More book reviews can be found here.
Red as Blood and White as Bone by Theodora Goss is a dark fantasy about a kitchen girl obsessed with fairy tales, who upon discovering a ragged woman outside the castle during a storm, takes her in–certain she’s a princess in disguise.
The day you find out the fairy tales aren’t true is the most painful revelation of childhood. It flows along the same continuum of the Santa Claus and Easter Bunny myths, though those can be more readily accepted as children’s stories with their more mythical elements (among other things). Like my previous review, Red as Blood and White as Bone is a fairy tale retelling, but unlike Shadows on Snow, Ms. Goss’ retelling seethes with the darkness of reality and broken dreams. While fairy tales obviously have magic, there are still things that could ostensibly take place in the real world such as dispossessed princes and orphans of unknown royalty. Who among us can claim to have never wished for such a special status? To be more than what we’d been told we were? More than we could ever dream? This is the paradigm the author shatters vicariously through Klara, the kitchen girl who believes she’s found a lost princess.

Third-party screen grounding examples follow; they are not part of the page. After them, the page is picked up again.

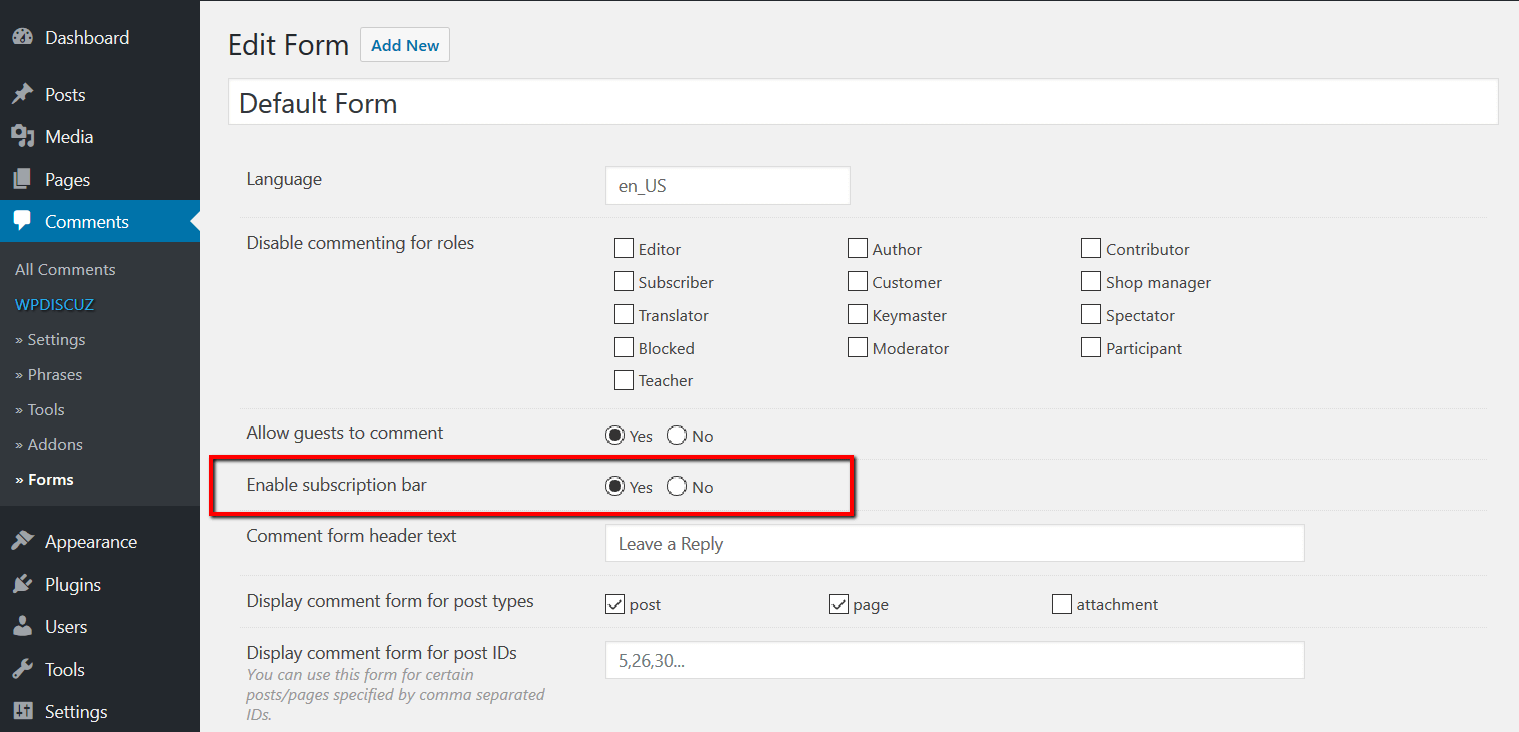Click the Comment form header text field

pos(954,544)
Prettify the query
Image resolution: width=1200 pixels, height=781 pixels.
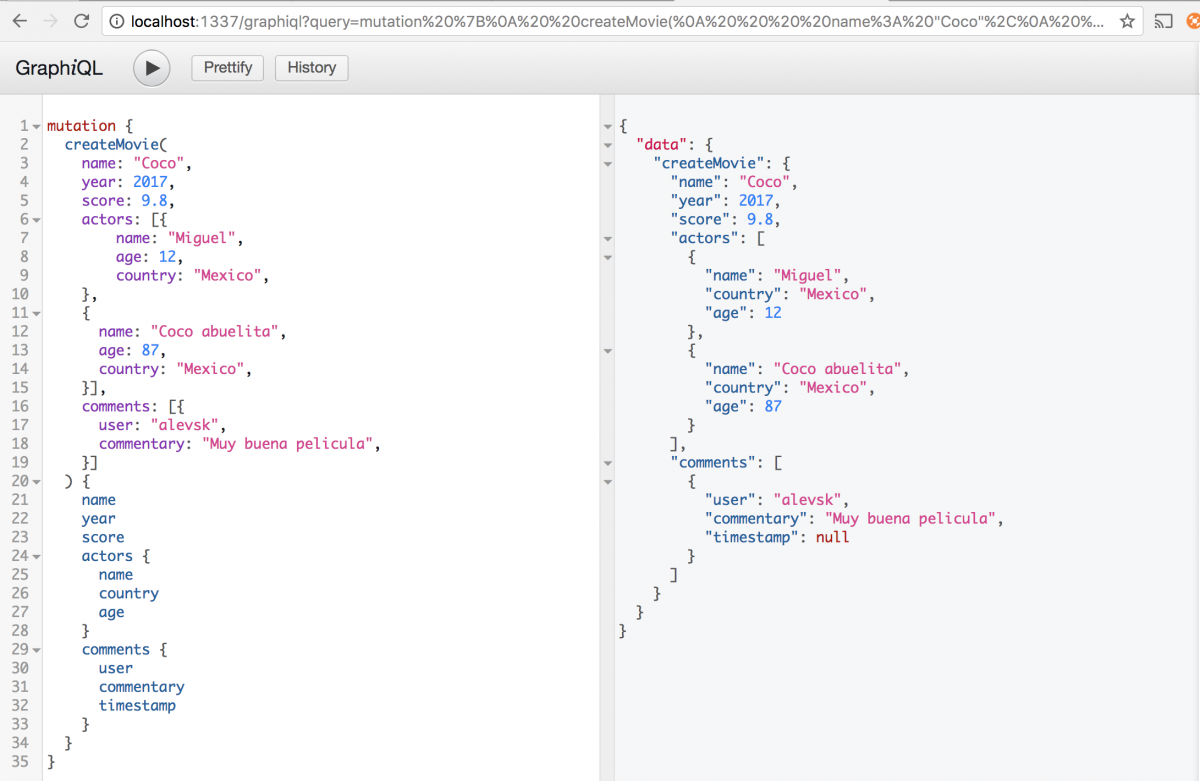point(228,68)
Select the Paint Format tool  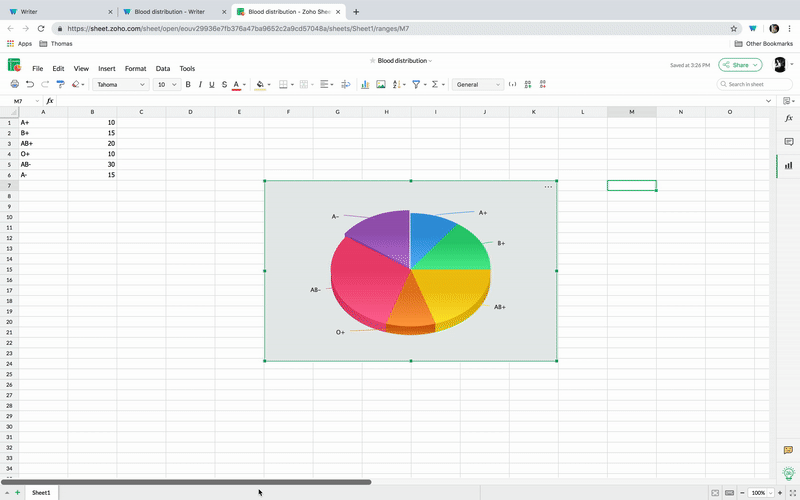[x=60, y=85]
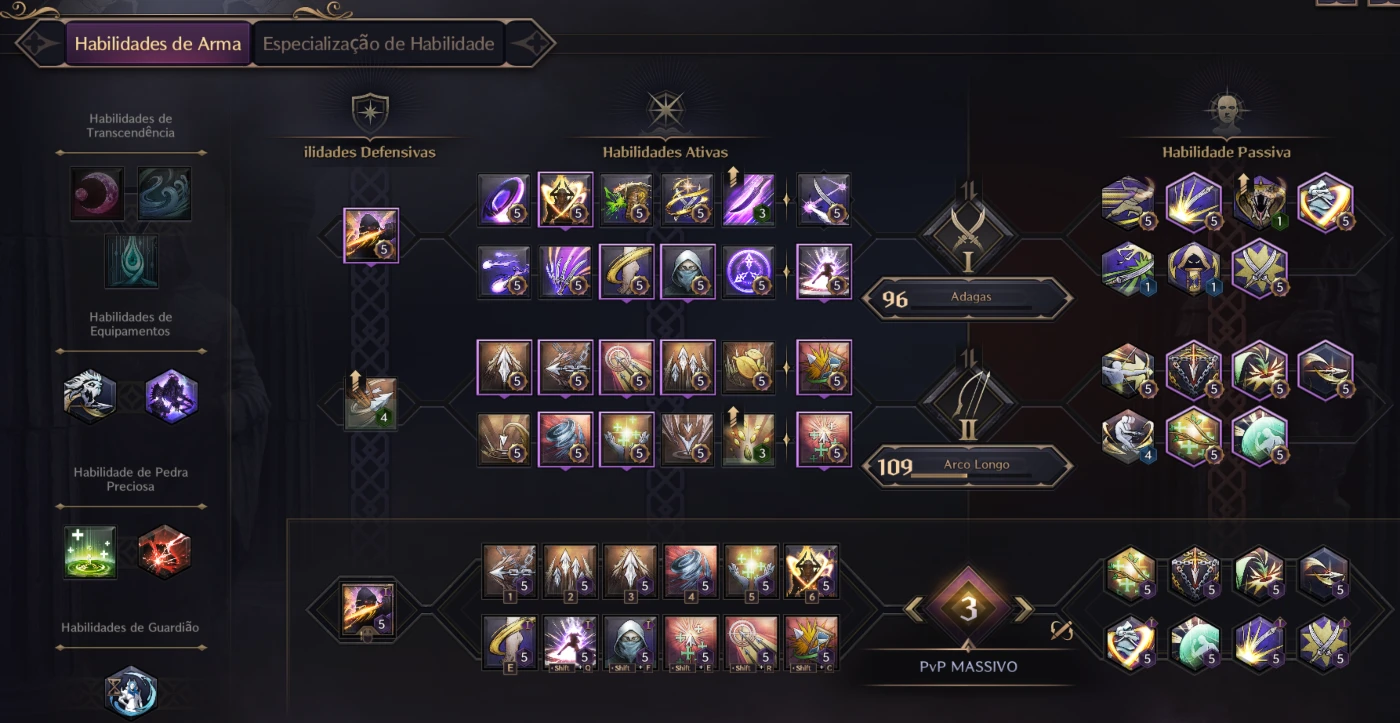
Task: Swap weapon using arrows above Arco Longo emblem
Action: (x=968, y=356)
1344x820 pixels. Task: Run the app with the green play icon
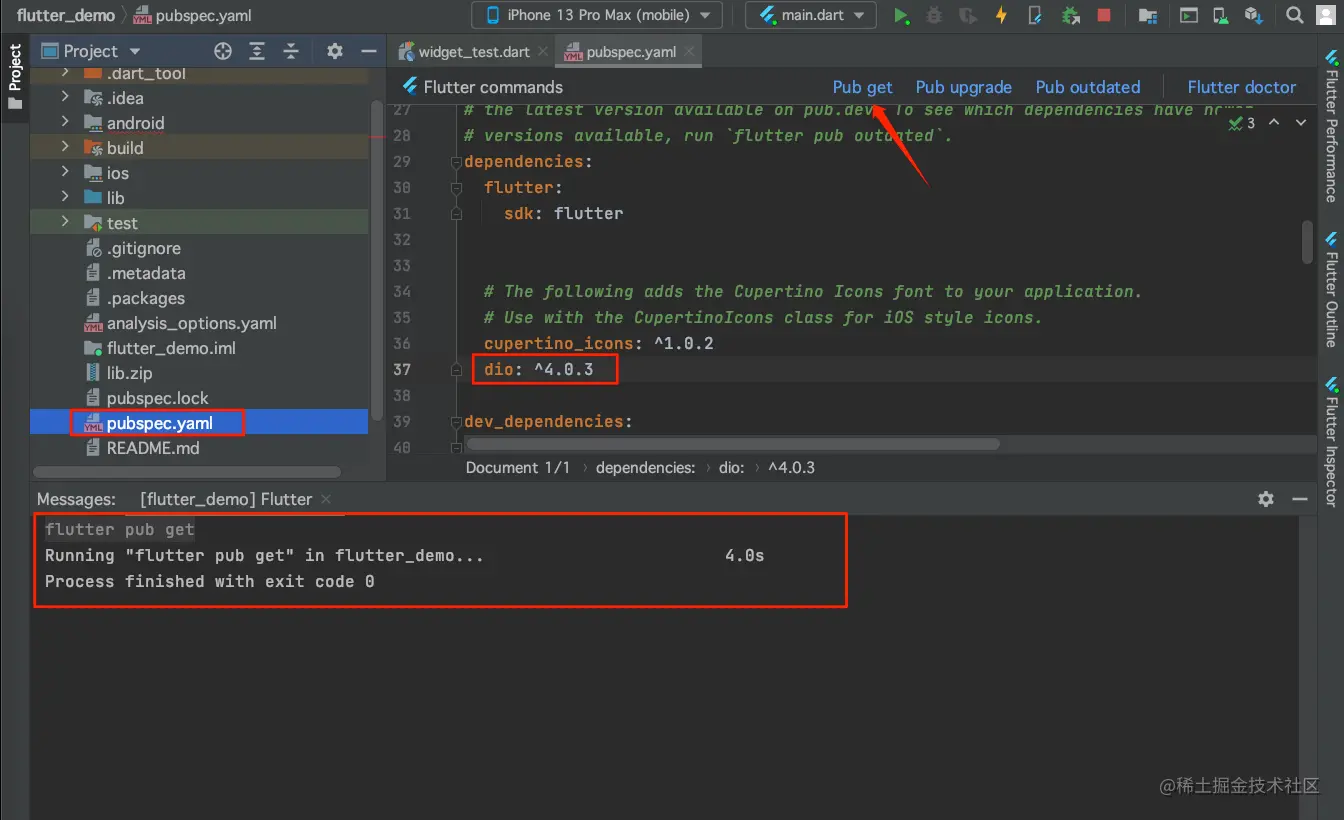point(901,15)
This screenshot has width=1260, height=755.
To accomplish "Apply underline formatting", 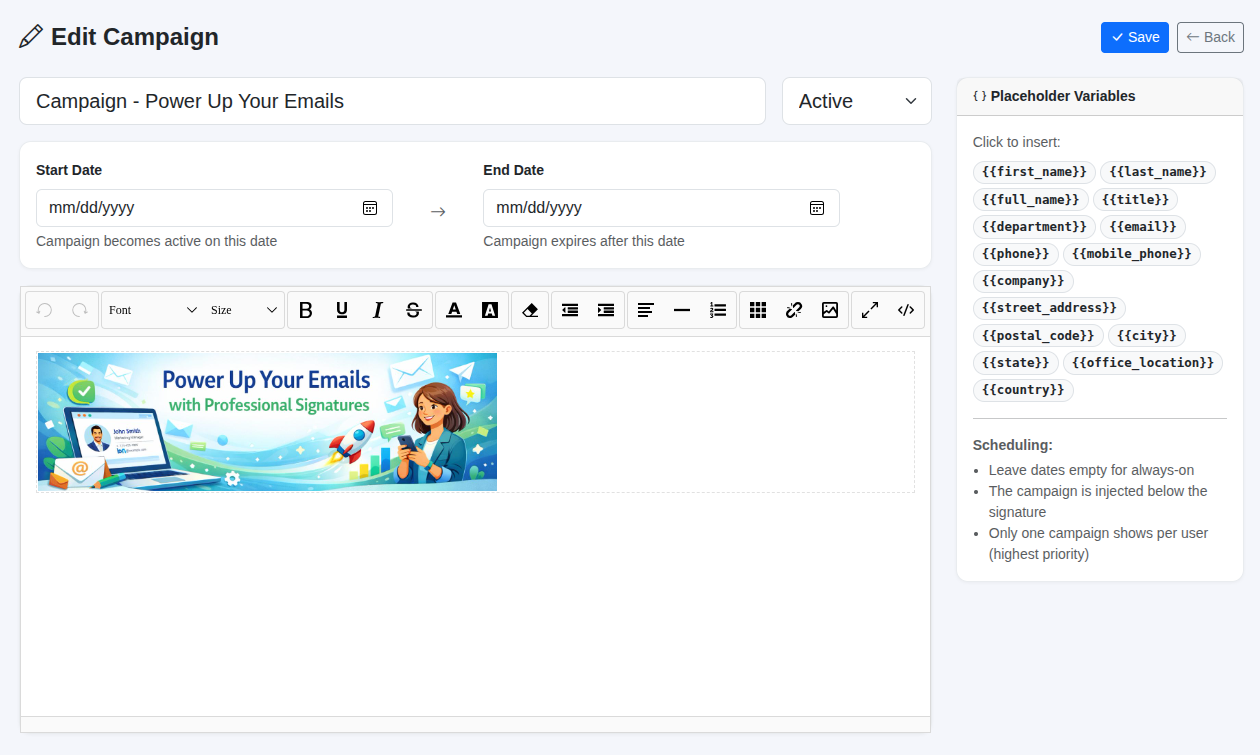I will click(x=342, y=310).
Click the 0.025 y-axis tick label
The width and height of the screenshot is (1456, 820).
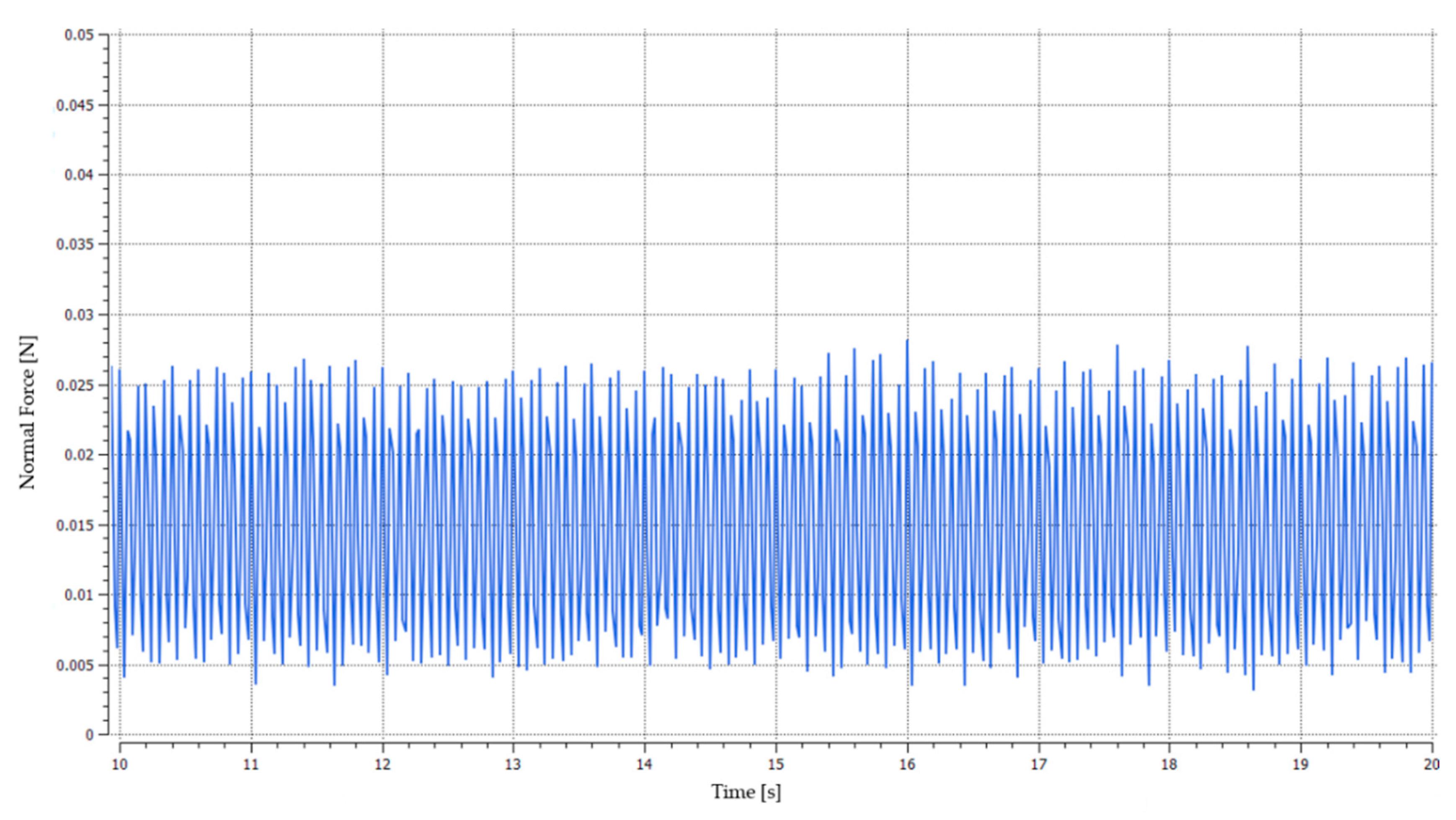75,385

Like Klara, we want to believe the ragged woman the scullery maid finds is secretly royalty, and while it is never explicitly stated that she is not, those of us familiar with reality know the truth. This doesn’t lessen her true nobility in the slightest with what she’s willing to sacrifice in order to achiever her ultimate goal, and I like how Goss leaves it ambiguous in the story even as it moves forward into more modern and recognizable times. The tale of the two wolves within the narrative is more than likely a metaphor; however, there remains that small grain doubt, no matter how implausible, that such a story exists within our reality. It’s not so much the reveal of the “princess’s” true purpose that is soul crushing, it’s that it causes a chip in the porcelain of fairy tales that once cracked has no choice but to crumble, leaving our belief in the dust.
And then, for the first time, I began to cry. Not for…but for the story. Because it had not been true, because she had allowed me to believe a lie. Because when Greta said she was… suddenly I had seen life as uglier and more ordinary than I had imagined, and the realization had made me sick inside.
Red as Blood and White as Bone isn’t a dark fantasy because of some demon lord, cosmic entity, or Gothic mien. It is dark because it is real with the veneer of the fantastic on top, and there is nothing more morbid or sorrowful than the reality we live in, when that glittering shroud is ripped away to find the truth festering beneath.